Hay incluso un término para esa cultura de mostrar la vida íntima en internet: “oversharing” o autorrevelación pública. En TikTok y otras redes se ha vuelto muy común: personas que cuentan depresiones, rupturas, traumas, etc. He escrito y argumentado ácidamente en contra de esta moda pues convierte la vida íntima en espectáculo. Pero la literatura está llena de confesiones.

No hay placer comparable al de sentirse comprendido por otro ser humano. Incluso una palabra amable pronunciada en el momento oportuno puede aliviar más que muchos razonamientos. Allí donde hay amor, la vida se vuelve más ligera y el sufrimiento se hace soportable.

Quiero seguir adelante. Mañana hablaré con la enfermera psiquiátrica y pediré ayuda.
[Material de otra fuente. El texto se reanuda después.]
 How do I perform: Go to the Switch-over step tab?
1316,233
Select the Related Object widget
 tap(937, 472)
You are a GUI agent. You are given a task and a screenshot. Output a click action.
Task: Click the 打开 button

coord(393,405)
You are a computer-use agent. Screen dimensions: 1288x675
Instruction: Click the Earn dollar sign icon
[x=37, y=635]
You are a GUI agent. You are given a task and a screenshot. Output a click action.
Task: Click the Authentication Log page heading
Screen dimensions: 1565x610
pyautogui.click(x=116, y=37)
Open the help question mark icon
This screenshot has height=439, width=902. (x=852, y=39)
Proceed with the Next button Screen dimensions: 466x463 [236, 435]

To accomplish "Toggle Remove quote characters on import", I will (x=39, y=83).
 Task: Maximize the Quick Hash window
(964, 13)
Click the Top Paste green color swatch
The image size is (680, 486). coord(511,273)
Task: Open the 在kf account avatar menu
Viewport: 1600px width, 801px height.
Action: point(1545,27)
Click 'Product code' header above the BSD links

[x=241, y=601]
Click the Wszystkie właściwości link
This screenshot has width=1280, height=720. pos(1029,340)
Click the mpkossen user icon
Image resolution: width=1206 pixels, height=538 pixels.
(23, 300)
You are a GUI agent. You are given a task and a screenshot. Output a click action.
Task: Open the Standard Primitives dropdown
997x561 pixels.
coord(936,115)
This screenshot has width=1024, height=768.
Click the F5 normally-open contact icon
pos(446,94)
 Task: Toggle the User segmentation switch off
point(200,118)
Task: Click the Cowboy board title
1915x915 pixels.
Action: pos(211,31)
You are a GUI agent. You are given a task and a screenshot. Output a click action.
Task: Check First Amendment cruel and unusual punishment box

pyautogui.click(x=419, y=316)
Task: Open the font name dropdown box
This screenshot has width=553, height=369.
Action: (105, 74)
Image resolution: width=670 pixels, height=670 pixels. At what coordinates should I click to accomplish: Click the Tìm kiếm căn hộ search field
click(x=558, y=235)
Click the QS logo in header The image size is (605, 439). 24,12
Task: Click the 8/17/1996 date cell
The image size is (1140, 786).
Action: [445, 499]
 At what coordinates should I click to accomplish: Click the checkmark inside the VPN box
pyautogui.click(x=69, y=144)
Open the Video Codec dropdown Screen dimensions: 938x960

A ver qué me dice. En cualquie caso, muchas gracias a todos ustedes. Me sentí menos solo. Y, sobre todo, disculpen mi constante exhibicionismo.

Charles 118

Lo más seguro es que me ingrese en el manicomio. A veces ahí me siento sorprendentemente en paz. Es extraña esa quietud de cementerio. El silencio y rutina del hospital, a veces, insisto, parecen envolverme como un capullo protector. Los talleres, el trato con las enfermeras, la disciplina, son un antídoto o ácido a mis desarreglos. Además, me invade la convicción de que si no puedo dormir pronto enloqueceré y que incluso podría quitarme la vida. No son normales la cantidad siempre presente de mis ideas suicidas. Por ello comprendo que debo buscar ayuda.

El manicomio es un refugio extraño. El cielo y el infierno, el bien y el mal entreverados. Lo odio, y, sin embargo, es el único lugar donde el caos que se agita dentro puede ser contenido. Sumadas, pasé varias décadas en manicomios. Sé lo que es ser enterrado vivo. Sé lo que es que tu vida se quede parada ininterrumpidamente en un oscuro andén.

En un manicomio hay tiempo para pensar. Los días se alargan como largos corredores de horas, y uno vaga por ellos preguntándose cómo ha llegado allí. Es hora del balance, el análisis, y la evaluación. Afuera el mundo continúa a su ritmo normal, pero dentro todo se vuelve más lento, más examinado, más observado. Hay agonías particulares, verdaderos terrores en las salas: el silencio innombrable de las largas noches, el eco de los pasos en los pasillos, el conocimiento de que uno ha llegado a un lugar donde las mentes se han quebrado y que tú mente es una de esas mentes. Pero también pueden ser lugares de seguridad cuando el moribundo cerebro se vuelve peligroso para sí mismo.

El hospital psiquiátrico es un sitio muy duro; parece un mundo aparte, con sus propios ritmos, sus propias reglas y sus propias tragedias silenciosas. Nadie sabe lo que es estar encerrado si no ha vivido los días que se pasan allí sin esperanza. Días, como vio Plath, de campana de cristal.

Los locos son siempre meros huéspedes en la tierra, extranjeros eternos que llevan consigo libros que no pueden leer. Allí estás suspendido entre la vida y el sueño. Los pacientes somos como máquinas que se han estropeado. Dentro, el tiempo se mueve de otra manera, y el gesto más pequeño adquiere un significado inmenso. A la vez, prisión y refugio.

Ingresarme no es una derrota, sino acaso una decisión inteligente. Sí, estar ingresado es algo aterrador, pero también es la salida donde comienzas a comprender que quizá puedas sobrevivir.